Durante la semana pasada estuve pensando bastante el tema sobre el que iba a escribir en un nuevo texto que se convertiría en una nueva oportunidad para este blog. Me lo preguntaba con sobrada frecuencia y no acertaba con ninguna respuesta adecuada. Y justo cuando me hallaba más angustiado, tropecé con una columna sobre un tipo que hablaba en dicha publicación sobre eso de derrumbar ídolos y cosas por el estilo. Esto me provocó pensar en los que he tenido (ídolos) y en cómo he tenido que derribarlos (en algunos casos del enorme pedestal que les construí), y al final el asunto ocasionó que me pusiera a reflexionar sobre otro tema que considero más importante y que casi ha sido durante algún tiempo alguna clase de obsesión: el fanatismo. Sí, lo sé, todo suena casi irónico.
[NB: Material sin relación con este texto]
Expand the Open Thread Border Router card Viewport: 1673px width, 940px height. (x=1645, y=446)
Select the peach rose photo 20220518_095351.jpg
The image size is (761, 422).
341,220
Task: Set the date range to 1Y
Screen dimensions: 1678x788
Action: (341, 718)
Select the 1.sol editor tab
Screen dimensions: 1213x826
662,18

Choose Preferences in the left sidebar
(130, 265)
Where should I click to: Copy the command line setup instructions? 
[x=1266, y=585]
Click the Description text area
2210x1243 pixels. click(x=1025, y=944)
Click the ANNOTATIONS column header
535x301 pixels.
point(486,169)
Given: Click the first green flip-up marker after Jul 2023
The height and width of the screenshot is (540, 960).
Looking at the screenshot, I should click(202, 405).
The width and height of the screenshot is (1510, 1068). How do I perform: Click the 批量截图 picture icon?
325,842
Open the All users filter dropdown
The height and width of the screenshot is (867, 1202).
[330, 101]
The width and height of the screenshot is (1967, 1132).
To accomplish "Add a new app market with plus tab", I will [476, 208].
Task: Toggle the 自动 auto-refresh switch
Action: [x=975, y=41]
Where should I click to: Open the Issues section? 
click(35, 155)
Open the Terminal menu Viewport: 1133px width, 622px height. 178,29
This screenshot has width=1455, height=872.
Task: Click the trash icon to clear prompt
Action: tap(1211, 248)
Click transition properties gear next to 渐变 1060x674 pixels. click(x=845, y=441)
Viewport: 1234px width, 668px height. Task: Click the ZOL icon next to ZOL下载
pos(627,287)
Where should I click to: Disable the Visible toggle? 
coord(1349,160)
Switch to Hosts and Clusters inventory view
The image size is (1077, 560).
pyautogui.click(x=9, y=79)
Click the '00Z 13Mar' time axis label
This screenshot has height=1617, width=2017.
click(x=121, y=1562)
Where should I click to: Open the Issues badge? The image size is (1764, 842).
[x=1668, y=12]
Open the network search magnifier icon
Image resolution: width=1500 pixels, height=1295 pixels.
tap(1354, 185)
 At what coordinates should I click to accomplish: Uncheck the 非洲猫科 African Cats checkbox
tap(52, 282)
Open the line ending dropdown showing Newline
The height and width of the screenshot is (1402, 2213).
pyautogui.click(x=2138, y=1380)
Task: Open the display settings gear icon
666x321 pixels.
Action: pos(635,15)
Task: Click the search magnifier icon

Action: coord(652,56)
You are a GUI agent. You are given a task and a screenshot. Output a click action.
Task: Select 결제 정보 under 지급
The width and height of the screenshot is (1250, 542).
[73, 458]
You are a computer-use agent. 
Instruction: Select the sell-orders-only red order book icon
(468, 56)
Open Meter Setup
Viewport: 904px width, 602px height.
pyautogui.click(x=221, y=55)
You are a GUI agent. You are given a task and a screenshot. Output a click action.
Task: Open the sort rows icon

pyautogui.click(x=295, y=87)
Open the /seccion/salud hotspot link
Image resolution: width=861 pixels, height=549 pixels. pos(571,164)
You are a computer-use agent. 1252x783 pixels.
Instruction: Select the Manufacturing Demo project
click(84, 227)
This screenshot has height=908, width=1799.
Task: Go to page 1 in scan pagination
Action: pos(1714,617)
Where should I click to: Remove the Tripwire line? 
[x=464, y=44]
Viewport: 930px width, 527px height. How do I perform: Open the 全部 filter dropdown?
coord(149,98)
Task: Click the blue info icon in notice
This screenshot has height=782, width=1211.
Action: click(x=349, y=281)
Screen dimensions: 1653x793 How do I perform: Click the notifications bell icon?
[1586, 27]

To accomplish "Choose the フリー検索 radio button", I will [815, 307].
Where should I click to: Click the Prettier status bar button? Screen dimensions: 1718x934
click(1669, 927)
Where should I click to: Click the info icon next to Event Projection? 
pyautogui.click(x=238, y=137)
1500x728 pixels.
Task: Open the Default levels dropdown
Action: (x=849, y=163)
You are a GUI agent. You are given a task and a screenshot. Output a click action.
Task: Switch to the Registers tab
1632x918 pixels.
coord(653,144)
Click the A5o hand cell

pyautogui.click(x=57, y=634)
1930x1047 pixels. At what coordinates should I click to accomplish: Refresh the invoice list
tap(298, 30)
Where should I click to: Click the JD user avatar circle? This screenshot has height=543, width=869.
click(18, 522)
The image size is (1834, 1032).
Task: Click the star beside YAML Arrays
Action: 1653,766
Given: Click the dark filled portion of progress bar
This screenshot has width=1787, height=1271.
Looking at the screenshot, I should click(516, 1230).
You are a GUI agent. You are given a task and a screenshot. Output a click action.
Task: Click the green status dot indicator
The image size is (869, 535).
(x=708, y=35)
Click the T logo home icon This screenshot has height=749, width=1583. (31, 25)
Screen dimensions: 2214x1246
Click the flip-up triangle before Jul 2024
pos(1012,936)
Enseguida una definición de mi eterna inquietud:
- fanatismo. Defensa apasionada de creencias, opiniones, ideologías, etc.
Tomando como base esa definición, puedo aceptar sinceramente que yo también he tenido mis épocas como fanático. Y fue de tal manera porque he tenido toda clase de modelos a seguir en diversas disciplinas tan distintas entre si como el arte, el deporte y alguna otra que se me escapa ahora mismo. Aunque la verdad ninguno de ellos se convirtió en un tótem para mí, simplemente los admiraba, deseaba emularlos, me encandilaba su innegable talento y probablemente ambicionaba la trascendencia que habían logrado. Sí, porque a pesar de estar muertos (incluso desde hace siglos) se seguía hablando de aquellos seres especiales y de lo que habían realizado en este mundo terrenal. Sin embargo, yo siempre quise seguir siendo yo; no obstante de la fascinación que sentía por cada uno de ellos, jamás quise perder mi individualidad. Por esa razón, siempre estaré en contra de ser un fanático, no importa a qué asignatura este adscrito el aquejado. Como bien señalaba alguna frase (que no recuerdo ni donde haberla leído) el fanatismo es vivir bajo convicciones ajenas.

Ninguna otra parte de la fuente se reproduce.